“ The only problem in London is nature ” recognizes Bella Latham in her pretty voice hoarse, “ no way to have a green space when leaving home “. “ There are quite a few parks ” she blurted out conciliatory “ but nothing to reconnect you with your environment” . When you spend all of your youth in a city like Durban (South Africa), wedged between the ocean and the wilderness, the comparison is necessarily disadvantageous. As a child, Bella goes hiking every weekend with her father, who gives her funk and soul on long journeys.
The girl obviously wants become “Ranger”, we understand her, she literally lives between giraffes and elephants, but the teenager discovers the guitar, the piano, records a few songs, and realizes that Durban is also a small conservative and cramped town. “ I had space to dream, not to play” she continues. “The musical environment was very male in the corner, I didn’t fit into the pattern, so I just couldn’t be myself “.
London, the second choice
At 18, Madame packed her bags for Hollywood, which opened wide the doors to a career as a popstar…. Or not. The green card passes her under her nose, and Bella ends up in London, graciously renamed “ second city on the planet where we may consider a musical career “. “ I thought that everything would start easily, I was wrong . For four years, I lived a journey as chaotic as it is exciting “.

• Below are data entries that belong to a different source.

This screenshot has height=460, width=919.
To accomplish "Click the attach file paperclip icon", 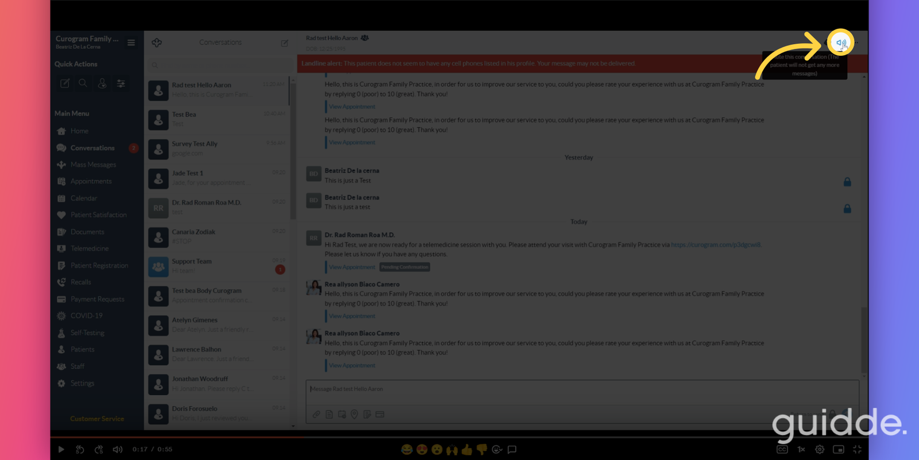I will (x=316, y=414).
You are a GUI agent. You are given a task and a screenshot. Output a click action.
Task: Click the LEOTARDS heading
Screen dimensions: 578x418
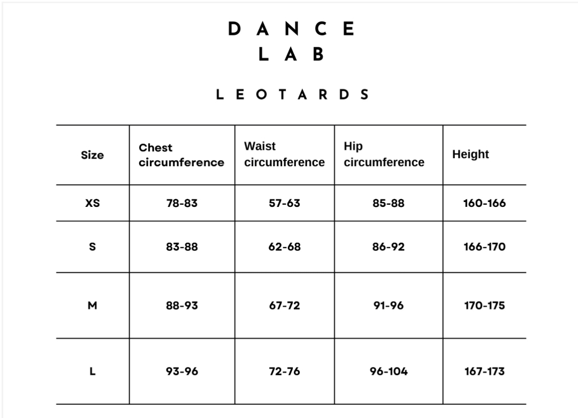tap(293, 95)
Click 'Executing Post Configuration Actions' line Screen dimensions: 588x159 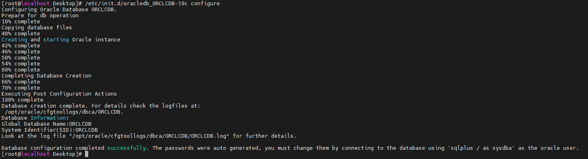click(59, 94)
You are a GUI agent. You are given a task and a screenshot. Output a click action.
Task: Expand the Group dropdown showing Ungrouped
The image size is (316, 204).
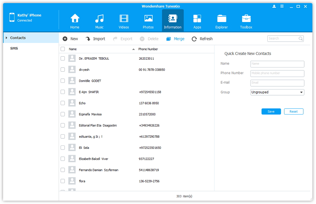[x=277, y=92]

Ecstatic at the plethora of nightlife activities offered by Albion, Bella leaves the lodging offered by her aunt, lives in the small week, and falls in love with a fashion influencer on Instagram. “ Once again, and unwittingly, I found myself in an environment to which I absolutely did not belong. London is a rough place, where you could die on a corner of the sidewalk without people don’t care. I used to hang out with people who made me feel like the whole town was filled with haughty, self-centered jerks. No matter where I was, I was transparent, insignificant, because I wasn’t “popular” on social media. I spent entire evenings with self-styled “influencers” who spent their time on their phones editing photos that were supposed to represent their dream lives. ‘collapsed, everything I thought was cool over the phone was fake and miserable “.
Thank you for breaking up
Luckily, she ends up being dumped, comes back to music, and sees it as an ideal tool to denounce this which she considers “ a real danger for all teens who let themselves be influenced online by the lies and untruths circulating there “. “ The further I got away from this toxic environment, the more I realized how far it took me from my dreams ” insists Bella Latham. “ I worked non-stop. I composed, composed and still composed to find a voice, a style, a universe “. Bella then takes the name of Baby Queen, which evokes both the past and the future, immaturity and projects in the making.
Under a diaper candy pink, his texts are totally in line with his experience and brutally and honestly evoke this passage to adulthood, with a good dose of citric and second degree acid. “ All I wanted was to be totally honest. Show the intensity of what you can feel at an age where everything is changing “. The Yearbook (Universal, released September 3) is a testimony, rather inflated on the form, since it takes the opposite of the current pop trend to minimalism, to wrap it all in a deluge of beats and instruments reminiscent of the early 2010s.
“I’m obviously a pop artist,” insists Bella. “But I want to have the rights and the attitude of rockstars. It’s so much more interesting and open than you would expect from well-formatted popstars.” Ranger’s career, is it over? “ Not at all ” concludes Baby Queen “ About a month ago, I cracked, I wanted to give up everything . The only place I felt a call to was the wild South African plains. I might not be a game ranger, but one day I will buy a farm in a nature reserve “.